**PROVIDED RECORDS**
----------------------------------------

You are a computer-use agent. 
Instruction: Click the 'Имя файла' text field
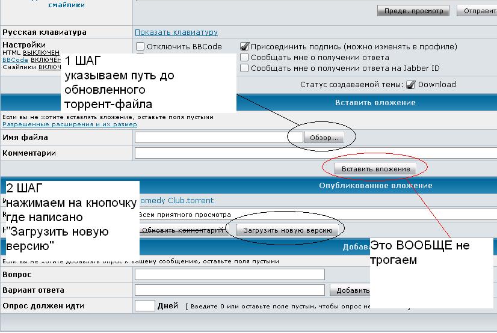coord(210,138)

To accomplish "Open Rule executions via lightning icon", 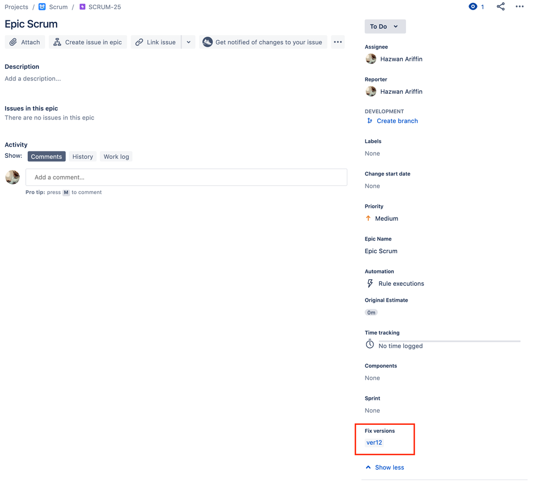I will point(370,283).
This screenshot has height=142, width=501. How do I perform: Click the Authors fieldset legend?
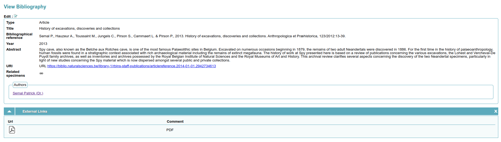pos(20,85)
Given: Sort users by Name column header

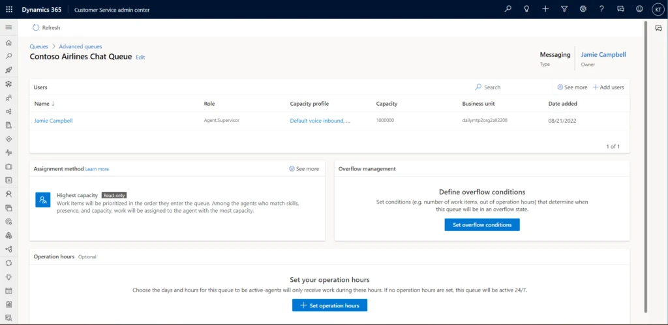Looking at the screenshot, I should (x=44, y=104).
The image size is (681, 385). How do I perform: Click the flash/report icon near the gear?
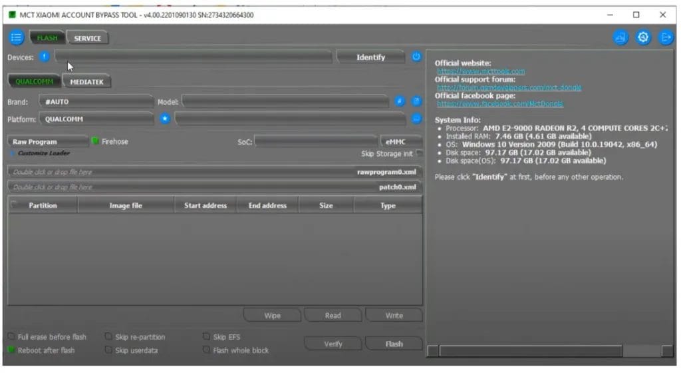620,37
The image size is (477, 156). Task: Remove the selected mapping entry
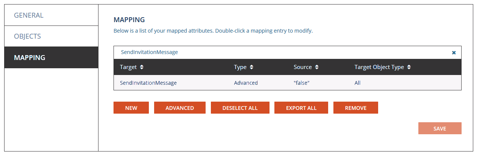pyautogui.click(x=356, y=108)
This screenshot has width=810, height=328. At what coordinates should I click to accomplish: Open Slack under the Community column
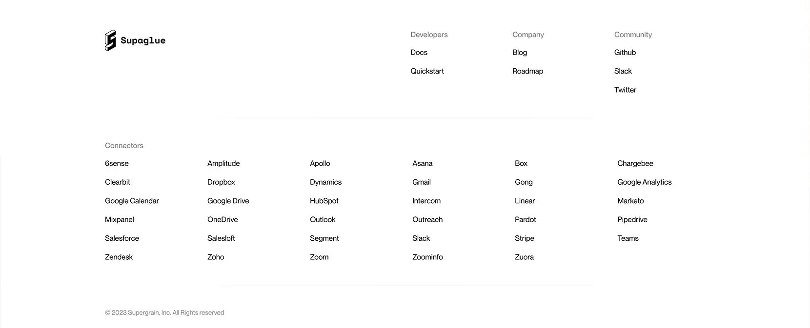click(x=623, y=71)
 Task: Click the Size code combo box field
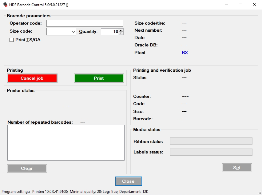58,31
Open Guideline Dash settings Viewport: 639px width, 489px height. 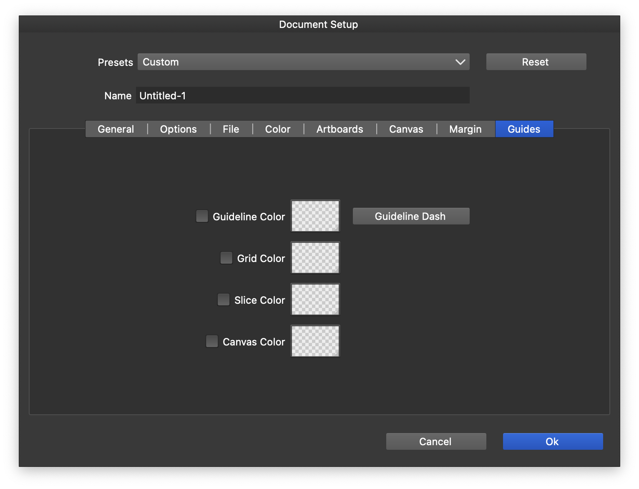click(411, 216)
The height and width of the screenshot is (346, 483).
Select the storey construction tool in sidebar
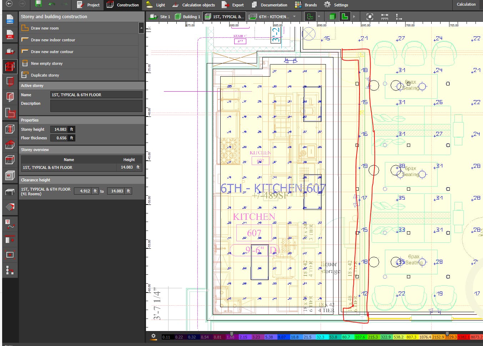click(x=10, y=66)
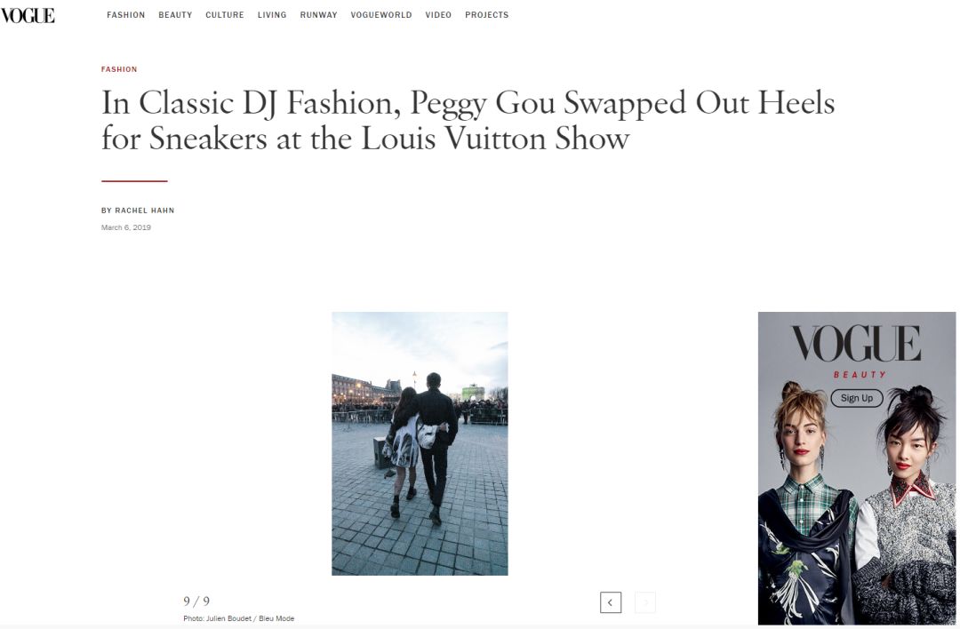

----------------------------------------

**TASK DIRECTIONS**
The lines needed are those from the one containing "Select the storey" through the end of the listing, given again word for word and without any picture.

**OUTPUT FOR THIS EXERCISE**
Select the storey construction tool in sidebar
click(x=10, y=66)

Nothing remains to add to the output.